The Commission should therefore support a principle-based approach as it is the only viable way for companies to meaningfully explain their business in a dynamic and changing environment.
Furthermore, JBCE and DIGITALEUROPE welcome the calls for companies to disclose how they define their materiality assessment processes. This will further encourage trust between stakeholders and develop their understanding of the implications of reporting for companies. We therefore encourage the Commission to share proper guidance and best practices on materiality, including materiality assessments and methodology.
Finally, a critical aspect to underline within non-financial reporting is the quality of the information disclosed: non-financial information is not exclusively quantitative and even quantitative data is not always self-explanatory or comparable. The data only becomes meaningful to our partners and stakeholders when companies can explain the context and narrative behind, especially for information related to social aspects. Focusing too much on comparability would undermine the real value of non-financial information, which derives from a company’s capacity to voluntarily install an integrated reporting approach aimed at improving decision-making and risk management.

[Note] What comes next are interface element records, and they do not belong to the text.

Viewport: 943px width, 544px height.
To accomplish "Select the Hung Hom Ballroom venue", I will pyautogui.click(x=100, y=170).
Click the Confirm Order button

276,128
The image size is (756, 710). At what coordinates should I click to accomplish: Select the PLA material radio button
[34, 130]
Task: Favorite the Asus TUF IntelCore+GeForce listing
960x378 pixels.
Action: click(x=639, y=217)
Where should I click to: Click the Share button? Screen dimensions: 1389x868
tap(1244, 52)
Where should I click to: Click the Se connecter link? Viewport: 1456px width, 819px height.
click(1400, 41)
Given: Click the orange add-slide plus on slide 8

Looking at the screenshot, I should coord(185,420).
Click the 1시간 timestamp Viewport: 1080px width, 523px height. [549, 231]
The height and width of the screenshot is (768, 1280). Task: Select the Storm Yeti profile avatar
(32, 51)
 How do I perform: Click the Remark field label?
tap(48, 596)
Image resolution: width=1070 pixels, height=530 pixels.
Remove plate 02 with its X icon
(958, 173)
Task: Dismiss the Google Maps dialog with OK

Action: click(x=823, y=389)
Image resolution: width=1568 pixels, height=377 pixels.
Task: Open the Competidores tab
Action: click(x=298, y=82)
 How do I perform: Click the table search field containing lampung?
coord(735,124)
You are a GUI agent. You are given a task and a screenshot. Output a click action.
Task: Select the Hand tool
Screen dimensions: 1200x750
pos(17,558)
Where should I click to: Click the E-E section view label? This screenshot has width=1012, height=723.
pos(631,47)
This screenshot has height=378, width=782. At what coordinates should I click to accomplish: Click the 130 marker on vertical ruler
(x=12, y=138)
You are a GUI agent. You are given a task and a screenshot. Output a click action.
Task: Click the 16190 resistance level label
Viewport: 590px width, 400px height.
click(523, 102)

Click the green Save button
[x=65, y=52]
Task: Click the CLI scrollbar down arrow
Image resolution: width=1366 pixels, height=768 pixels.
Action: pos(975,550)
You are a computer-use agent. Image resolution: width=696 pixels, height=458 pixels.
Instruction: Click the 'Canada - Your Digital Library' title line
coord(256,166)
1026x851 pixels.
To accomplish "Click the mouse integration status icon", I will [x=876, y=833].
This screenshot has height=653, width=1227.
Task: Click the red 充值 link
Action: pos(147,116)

3. Promote a global approach
JBCE and DIGITALEUROPE have a diverse and multinational company membership with activities, subsidiaries, and supply chains all over the world. In that respect, we believe the review on the non-financial reporting directive should be a key opportunity for the Commission to promote a global perspective within corporate disclosures. This will enable companies to streamline reporting processes across their whole supply chain, and hence provide a more comprehensive and accurate report of their activities to investors and other stakeholders. Moreover, in the context of EFRAG’s mandate to develop an EU standard, we call upon EFRAG to take a collaborative approach in line with global standards, with like-minded partners.
4. Carefully evaluate the benefits of assurance for non-financial information
JBCE and DIGITALEUROPE recommend prudence on the use of audits and assurance mechanisms for non-financial information. As highlighted above, non-financial information is not always quantitative which makes it particularly difficult, if not impossible, to evaluate financial and non-financial information in a similar manner. Furthermore, non-financial information is always understood in a specific context which prevents its quality from being easily audited. Finally, obligatory assurance on non-financial information could be counter-productive as they would lead to companies disclosing less information – to reduce the risk of being sanctioned – rather than increasing it.
On the other hand, according to our members, auditing non-financial information by third parties can be valuable to assure the existence of the information or appropriateness of the process taken to identify materiality; never, however, to judge the quality of such information.
5. Assessing the impact of digitalisation on NFRD
DIGITALEUROPE and JBCE welcome the improvements and innovation that digitalisation tools, such as the tagging function, bring and will continue to bring to non-financial reporting. Nonetheless, many uncertain elements remain which could lead to skewed and biased non-financial statements. As mentioned, non-financial information – because of its nature[1] – always needs and deserves context which digitalised tools for non-financial statements could potentially reduce or prevent. We therefore call upon the Commission to carefully assess, in partnership with key stakeholders, the impact of digitisation processes on non-financial reporting before taking any decision on this matter.